During April and early May there are lots of opportunities for students and staff to get involved in the Information Futures Commission.
The conversations we have in the next few weeks will directly shape the University’s 10-year strategy for scholarly information and technologies. If you have an idea, a suggestion, a comment or a question, now is the time to speak up!
At yesterday’s project team meeting, we noodled out a diagram showing the process for consultation and drafting the strategy. (Click the image below to see a larger version, or keep reading for a description of what the diagram means.)
As Commission leader Linda O’Brien noted this week, “The first stage of the consultation process has been focused on opening up the issues, exposing the complexity of the environment and the opportunities and challenges before us. In this way we hope to elicit a wide range of views and opinions and ensure that we have explored all the significant issues.”
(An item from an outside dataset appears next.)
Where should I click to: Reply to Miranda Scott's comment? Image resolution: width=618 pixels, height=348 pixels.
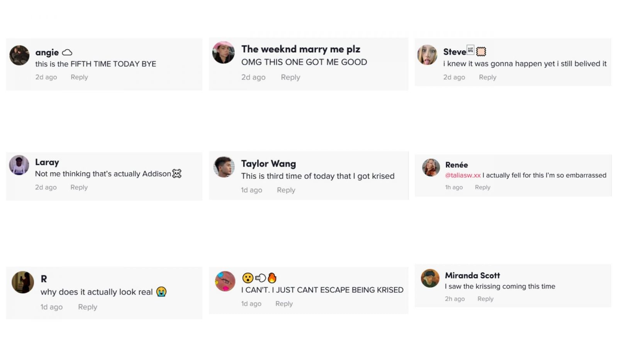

We started by publishing a Consultation Paper that defined the questions we needed to address.
During March and April we have sought ideas and input from the University community and from external stakeholders. We have held forums with guest speakers, attended meetings, consulted widely, run an online survey, given presentations and invited written submissions.
This exploratory phase will conclude with a series of workshops in late April — RSVP now to secure your place and have your say!
We have reached the widest part of the diamond shape in the diagram — it represents the half-way point for the process. Now we are entering a stage where we begin to refine our ideas based on what we have learned and the feedback received.
In early May we will hold a series of focus groups and other meetings to review all the input received and start drafting the 10-year strategy.
A draft document will be released for comment by the University community in early June.
Once finalised, the strategy will be submitted to an approval process that includes the Commission’s Steering Committee, Academic Board and University Council. An implementation plan will be submitted to the Planning and Budget Committee’s mid-year conference.